Дениза стала неразлучна с этими молодыми людьми и вместе с ними посещала политические собрания. Она приближалась к тому возрасту, когда на смену пессимистическому отрицанию юности приходит восторженное утверждение. Для нее были важны не столько правота защищаемых принципов, сколько пыл и задор их защитников. Как ни ценил Менико Денизу, он все же неохотно брал ее с собою в рабочие кварталы. В таком окружении она смущалась, ей было там явно не по себе. «Не рассматривайте так присутствующих, — говорил он ей вполголоса. — Вы говорите, что любите их, а не умеете стать с ними на равную ногу. Вы их слишком разглядываете. Будьте проще».
Понемногу она усвоила привычку занимать место где-нибудь в самом дальнем уголке зала и сидеть там не шевелясь. Менико, как и Ольман, был преисполнен к ней глубокого уважения. Они долго не решались брать ее с собою по вечерам в монпарнасские кафе. Но в конце концов они привыкли обращаться с ней как с товарищем. Эта целомудренная дружба нравилась ей.
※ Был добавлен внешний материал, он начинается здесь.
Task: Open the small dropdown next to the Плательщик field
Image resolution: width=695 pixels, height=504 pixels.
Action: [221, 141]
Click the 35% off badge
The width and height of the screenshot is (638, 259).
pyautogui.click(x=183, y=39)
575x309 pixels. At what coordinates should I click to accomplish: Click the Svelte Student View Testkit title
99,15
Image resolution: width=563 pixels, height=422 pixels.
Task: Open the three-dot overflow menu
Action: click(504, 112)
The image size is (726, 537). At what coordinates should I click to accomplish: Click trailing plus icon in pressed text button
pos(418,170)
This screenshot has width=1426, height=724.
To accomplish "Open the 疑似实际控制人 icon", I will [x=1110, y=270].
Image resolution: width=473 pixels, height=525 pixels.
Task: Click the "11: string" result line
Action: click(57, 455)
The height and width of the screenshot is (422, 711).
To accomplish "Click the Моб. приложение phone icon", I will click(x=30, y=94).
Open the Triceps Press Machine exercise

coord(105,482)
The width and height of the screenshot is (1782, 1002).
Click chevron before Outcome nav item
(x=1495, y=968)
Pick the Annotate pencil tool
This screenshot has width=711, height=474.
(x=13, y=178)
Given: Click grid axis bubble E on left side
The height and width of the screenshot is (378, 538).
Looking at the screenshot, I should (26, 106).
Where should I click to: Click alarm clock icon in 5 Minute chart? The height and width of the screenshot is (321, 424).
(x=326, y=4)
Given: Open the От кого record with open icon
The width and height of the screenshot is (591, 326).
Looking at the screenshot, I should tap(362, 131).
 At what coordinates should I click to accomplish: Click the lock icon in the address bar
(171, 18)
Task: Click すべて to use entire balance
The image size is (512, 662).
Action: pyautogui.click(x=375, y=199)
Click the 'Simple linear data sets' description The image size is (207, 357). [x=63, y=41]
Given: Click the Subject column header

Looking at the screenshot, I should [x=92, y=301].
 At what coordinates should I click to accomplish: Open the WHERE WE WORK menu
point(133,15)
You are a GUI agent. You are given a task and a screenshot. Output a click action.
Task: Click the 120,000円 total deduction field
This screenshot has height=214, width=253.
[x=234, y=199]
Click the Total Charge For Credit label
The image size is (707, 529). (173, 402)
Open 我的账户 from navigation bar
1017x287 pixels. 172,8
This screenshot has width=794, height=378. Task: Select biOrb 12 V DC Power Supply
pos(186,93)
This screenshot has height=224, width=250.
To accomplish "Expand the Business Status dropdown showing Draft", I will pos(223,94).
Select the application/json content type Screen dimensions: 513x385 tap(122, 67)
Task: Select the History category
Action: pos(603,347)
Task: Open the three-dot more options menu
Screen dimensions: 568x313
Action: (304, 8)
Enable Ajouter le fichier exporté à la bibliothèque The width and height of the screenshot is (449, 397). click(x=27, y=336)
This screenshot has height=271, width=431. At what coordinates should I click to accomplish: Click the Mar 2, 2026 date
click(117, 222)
Об ее отношениях с Жаком, отношениях совсем иных, оба они почти ничего не знали.
Каждый день, часов в пять, она из библиотеки отправлялась к Жаку. Она доставала ключ, висевший над притолокой, отпирала дверь, зажигала спиртовку, и немного погодя из коридора до нее доносились его шаги. Он входил, держа в руках коробку с пирожными, с ее любимой «картошкой», благоухавшей вином и шоколадом. Если коробка попадала под дождь, а пирожные оказывались полузамерзшими, Жак долго держал ее над спиртовкой, чтобы согреть. Они пили чай, потом ложились. По воскресеньям Дениза приходила к полудню; они завтракали в каком-нибудь дешевом ресторане, а летом — у виноторговца, за столиком, вынесенным на тротуар и отгороженным лавровыми деревцами в кадках. Потом они отправлялись в театр или на концерт или же, если ничто не привлекало их, возвращались на улицу д’Асса.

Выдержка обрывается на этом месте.